* **What the exercise asks**
Filter the entries beneath this task, copying only the lines that hold the word "Battery".

* **Records shown**

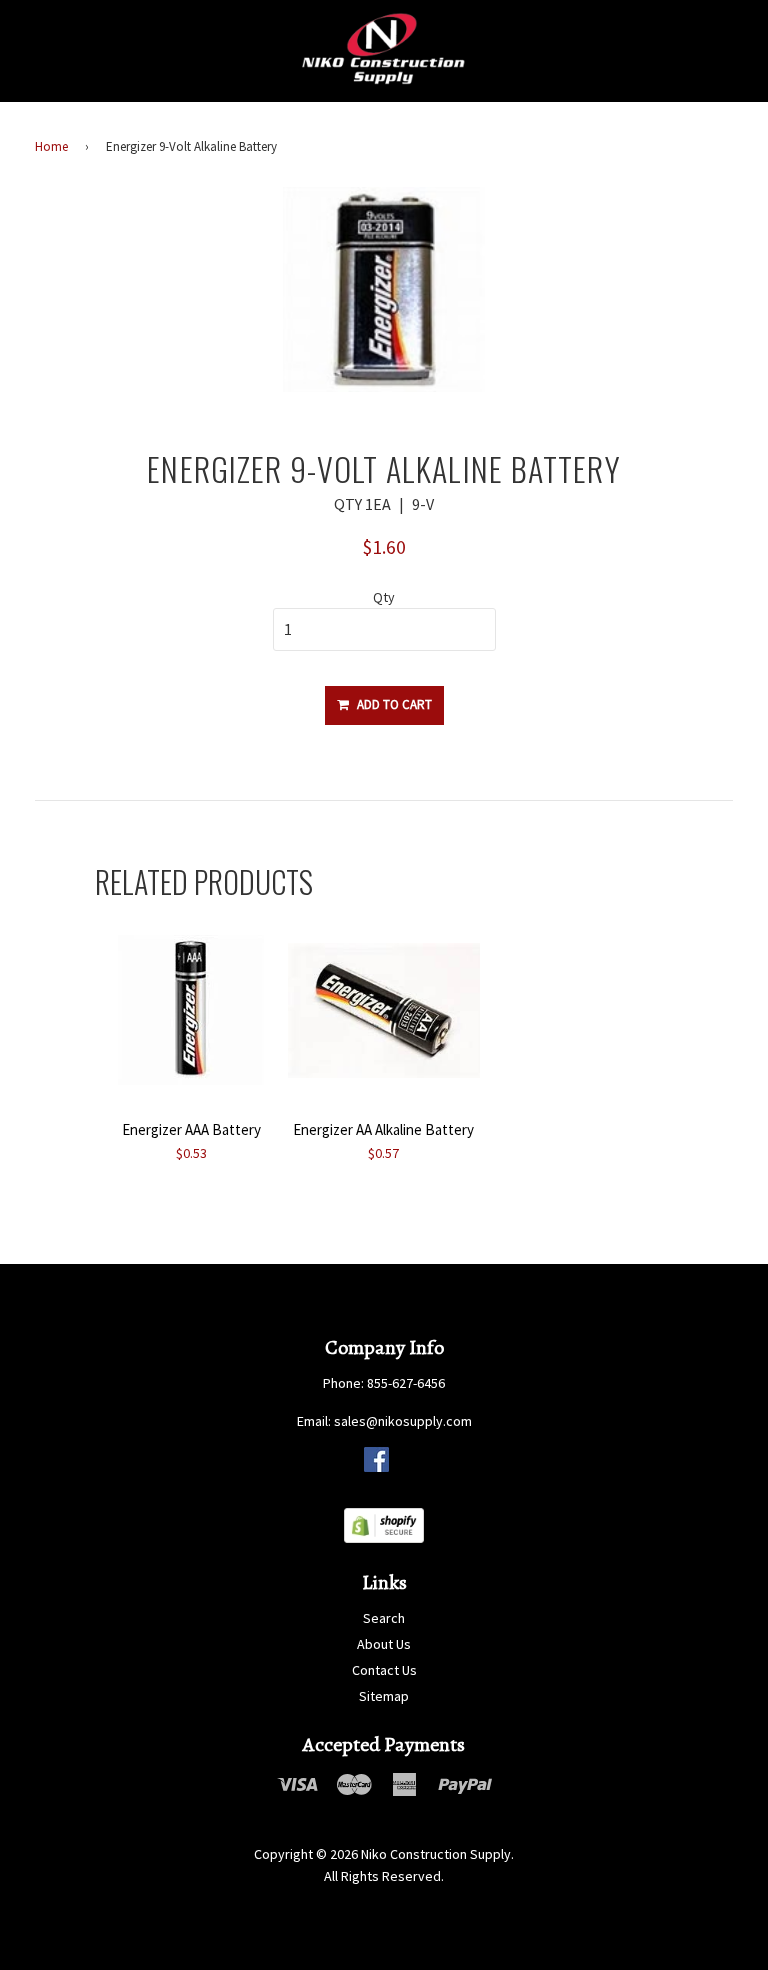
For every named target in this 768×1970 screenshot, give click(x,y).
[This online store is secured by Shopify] (384, 1538)
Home (51, 146)
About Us (384, 1644)
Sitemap (384, 1696)
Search (384, 1618)
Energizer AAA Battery (191, 1129)
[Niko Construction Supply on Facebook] (376, 1467)
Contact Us (384, 1670)
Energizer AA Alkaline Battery (383, 1129)
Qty (384, 597)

* **Exercise answer**
Energizer AAA Battery (191, 1129)
Energizer AA Alkaline Battery (383, 1129)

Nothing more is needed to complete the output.